Modern information regarding the site is derived from historical mine plans and surveys maintained by the United States and Idaho Geological Surveys.

==Geography==
According to the United States Census Bureau, the city has a total area of 0.01 sqmi, all of it land, which makes it the smallest incorporated city of Idaho, and the smallest incorporated city of the US.

===Climate===
This climatic region is typified by large seasonal temperature differences, with warm to hot (and often humid) summers and cold (sometimes severely cold) winters.
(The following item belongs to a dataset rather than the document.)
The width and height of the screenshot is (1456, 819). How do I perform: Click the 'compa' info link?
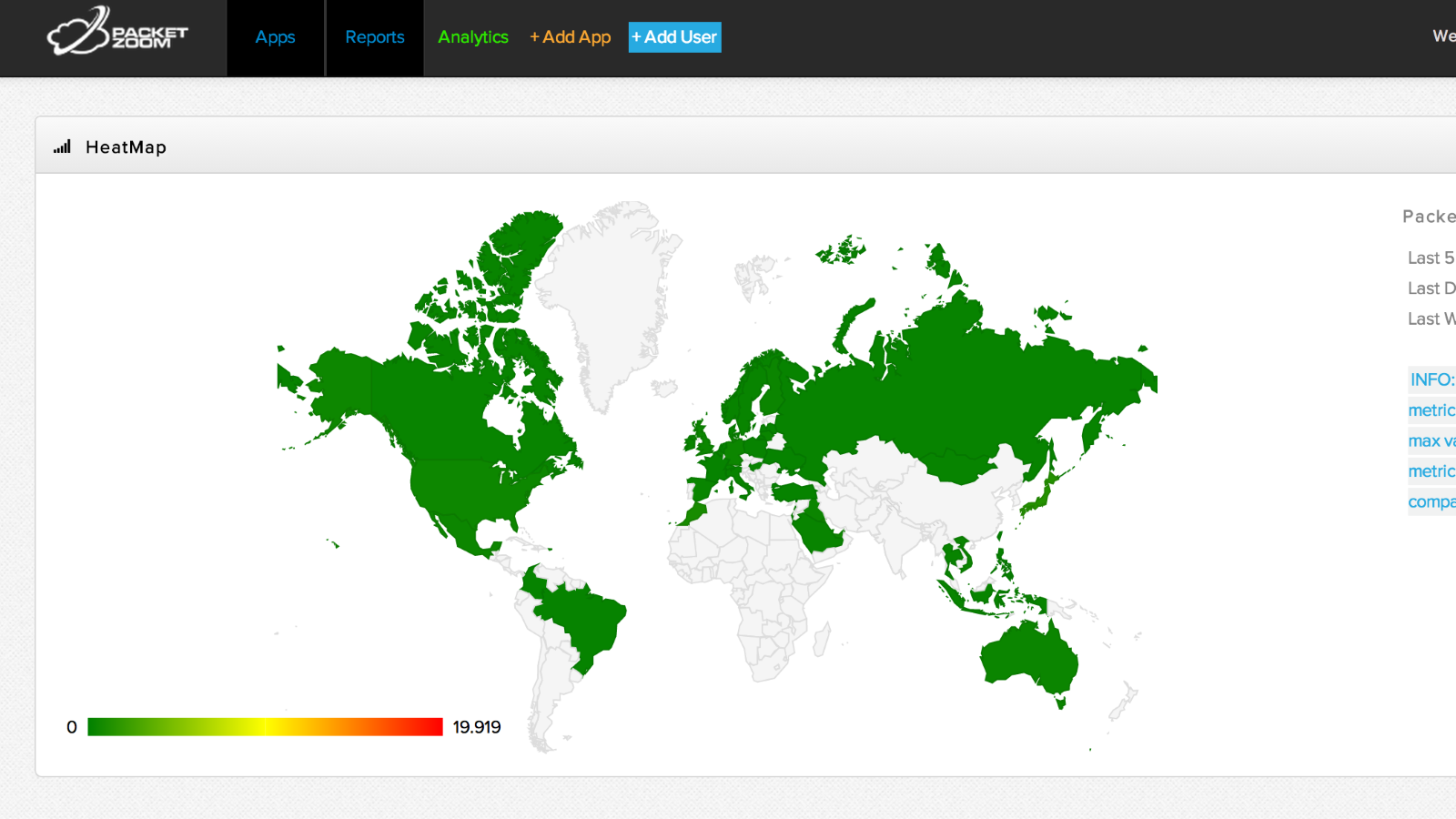coord(1431,502)
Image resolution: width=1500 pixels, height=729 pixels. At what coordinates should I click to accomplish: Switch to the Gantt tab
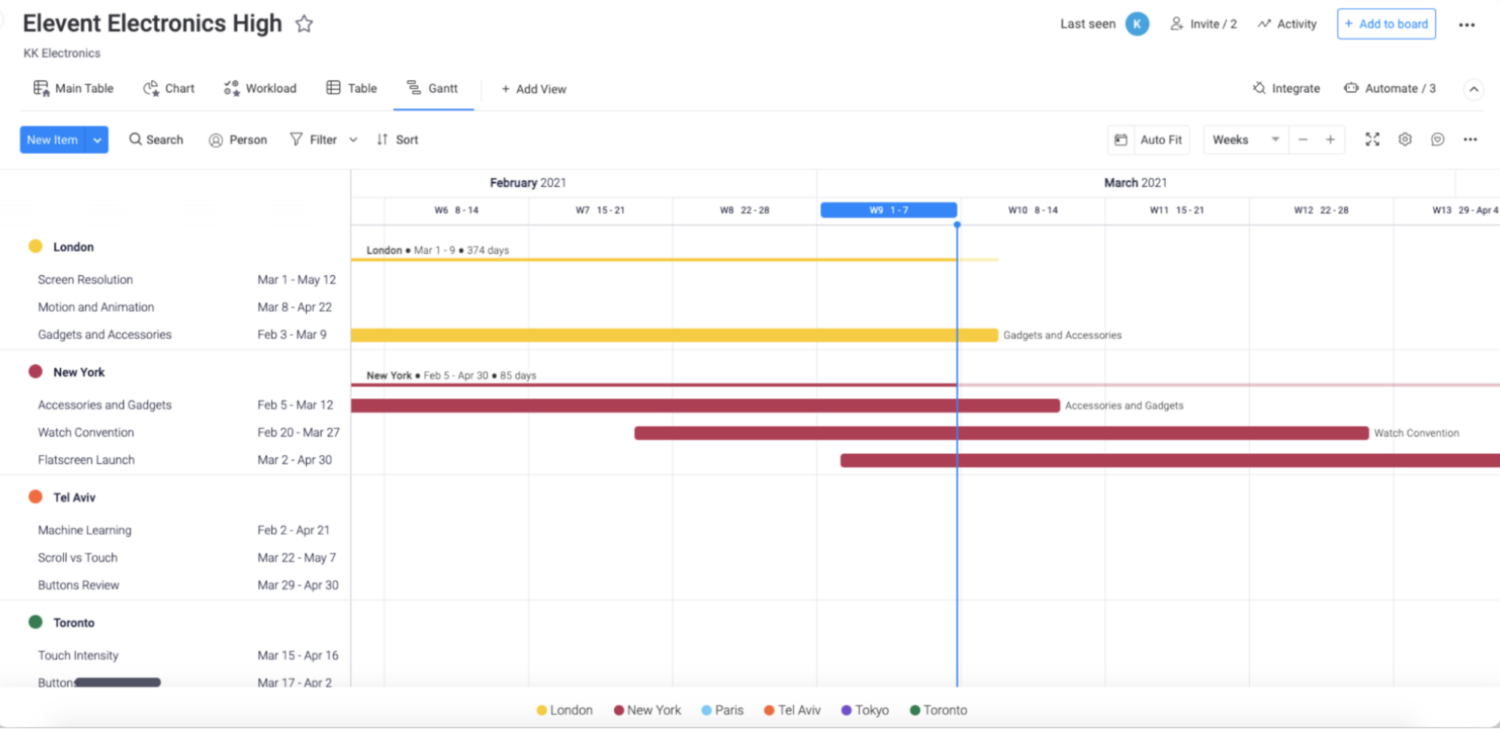point(433,88)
According to the Köppen Climate Classification system, Clayton has a humid continental climate, abbreviated "Dfb" on climate maps.

==Highway==
- - Salmon River Scenic Byway

Clayton is located on State Highway 75, between Stanley (west) and Challis (northeast).

==Demographics==

Historical population
| Census | Pop. | Note | %± |
| 1890 | 252 |  | — |
| 1900 | 186 |  | −26.2% |
| 1910 | 170 |  | −8.6% |
| 1920 | 215 |  | 26.5% |
| 1930 | 311 |  | 44.7% |
| 1940 | 114 |  | −63.3% |
| 1950 | 100 |  | −12.3% |
| 1960 | 75 |  | −25.0% |
| 1970 | 36 |  | −52.0% |
| 1980 | 43 |  | 19.4% |
| 1990 | 26 |  | −39.5% |
| 2000 | 27 |  | 3.8% |
| 2010 | 7 |  | −74.1% |
| 2020 | 10 |  | 42.9% |
source:

===2010 census===
As of the census of 2010, there were 7 people, 4 households, and 2 families residing in the city. The population density was 700.0 PD/sqmi. There were 18 housing units at an average density of 1800.0 /sqmi. The racial makeup of the city was 100.0% White.

There were 4 households, of which 25.0% had children under the age of 18 living with them, 50.0% were married couples living together, and 50.0% were non-families. 50.0% of all households were made up of individuals, and 25% had someone living alone who was 65 years of age or older. The average household size was 1.75 and the average family size was 2.50.

The median age in the city was 57.5 years. 14.3% of residents were under the age of 18; 0% were between the ages of 18 and 24; 28.6% were from 25 to 44; 14.3% were from 45 to 64; and 42.9% were 65 years of age or older. The gender makeup of the city was 57.1% male and 42.9% female.

===2000 census===
As of the census of 2000, there were 27 people, 12 households, and 6 families residing in the city. The population density was 2,105.2 PD/sqmi. There were 23 housing units at an average density of 1,793.4 /sqmi. The racial makeup of the city was 100.00% White.

There were 12 households, out of which 16.7% had children under the age of 18 living with them, 50.0% were married couples living together, and 50.0% were non-families. 33.3% of all households were made up of individuals, and 8.3% had someone living alone who was 65 years of age or older. The average household size was 2.25 and the average family size was 3.17.

In the city, the population was spread out, with 25.9% under the age of 18, 3.7% from 18 to 24, 7.4% from 25 to 44, 51.9% from 45 to 64, and 11.1% who were 65 years of age or older. The median age was 48 years. For every 100 females, there were 80.0 males. For every 100 females age 18 and over, there were 66.7 males.

The median income for a household in the city was $50,625, and the median income for a family was $30,625. Males had a median income of $21,875 versus $28,750 for females. The per capita income for the city was $11,996. There were no families and 15.8% of the population living below the poverty line, including no under eighteens and none of those over 64.